The entries that follow need to be returned without any alteration.
::: Provided information :::
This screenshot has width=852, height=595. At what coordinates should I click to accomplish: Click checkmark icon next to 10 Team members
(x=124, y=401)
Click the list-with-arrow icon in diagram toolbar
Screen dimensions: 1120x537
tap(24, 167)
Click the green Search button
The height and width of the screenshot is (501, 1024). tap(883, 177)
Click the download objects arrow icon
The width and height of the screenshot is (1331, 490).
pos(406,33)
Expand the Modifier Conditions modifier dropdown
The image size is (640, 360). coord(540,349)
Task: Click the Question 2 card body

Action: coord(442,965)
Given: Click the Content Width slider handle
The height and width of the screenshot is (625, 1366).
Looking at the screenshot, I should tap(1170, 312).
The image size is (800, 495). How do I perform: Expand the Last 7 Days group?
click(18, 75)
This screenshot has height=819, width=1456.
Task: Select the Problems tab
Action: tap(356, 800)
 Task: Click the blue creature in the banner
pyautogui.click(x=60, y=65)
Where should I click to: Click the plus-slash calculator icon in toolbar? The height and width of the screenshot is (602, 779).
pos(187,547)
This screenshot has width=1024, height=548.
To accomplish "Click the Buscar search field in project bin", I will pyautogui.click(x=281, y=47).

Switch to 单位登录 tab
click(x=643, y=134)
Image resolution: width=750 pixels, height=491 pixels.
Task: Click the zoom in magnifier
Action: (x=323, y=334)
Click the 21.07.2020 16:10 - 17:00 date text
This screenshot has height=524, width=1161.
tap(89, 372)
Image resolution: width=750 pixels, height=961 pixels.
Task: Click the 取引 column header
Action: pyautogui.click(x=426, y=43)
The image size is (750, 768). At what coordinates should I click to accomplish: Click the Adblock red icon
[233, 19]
:::
• _Solution to this problem_:
This screenshot has width=852, height=595. At what coordinates should I click to accomplish: Click checkmark icon next to 10 Team members
(x=124, y=401)
Click the list-with-arrow icon in diagram toolbar
Screen dimensions: 1120x537
tap(24, 167)
Click the green Search button
The height and width of the screenshot is (501, 1024). tap(883, 177)
Click the download objects arrow icon
The width and height of the screenshot is (1331, 490).
pos(406,33)
Expand the Modifier Conditions modifier dropdown
The image size is (640, 360). coord(540,349)
Task: Click the Question 2 card body

Action: coord(442,965)
Given: Click the Content Width slider handle
The height and width of the screenshot is (625, 1366).
Looking at the screenshot, I should tap(1170, 312).
The image size is (800, 495). How do I perform: Expand the Last 7 Days group?
click(18, 75)
This screenshot has height=819, width=1456.
Task: Select the Problems tab
Action: tap(356, 800)
 Task: Click the blue creature in the banner
pyautogui.click(x=60, y=65)
Where should I click to: Click the plus-slash calculator icon in toolbar? The height and width of the screenshot is (602, 779).
pos(187,547)
This screenshot has width=1024, height=548.
To accomplish "Click the Buscar search field in project bin", I will pyautogui.click(x=281, y=47).

Switch to 单位登录 tab
click(x=643, y=134)
Image resolution: width=750 pixels, height=491 pixels.
Task: Click the zoom in magnifier
Action: (x=323, y=334)
Click the 21.07.2020 16:10 - 17:00 date text
This screenshot has height=524, width=1161.
tap(89, 372)
Image resolution: width=750 pixels, height=961 pixels.
Task: Click the 取引 column header
Action: pyautogui.click(x=426, y=43)
The image size is (750, 768). At what coordinates should I click to accomplish: Click the Adblock red icon
[233, 19]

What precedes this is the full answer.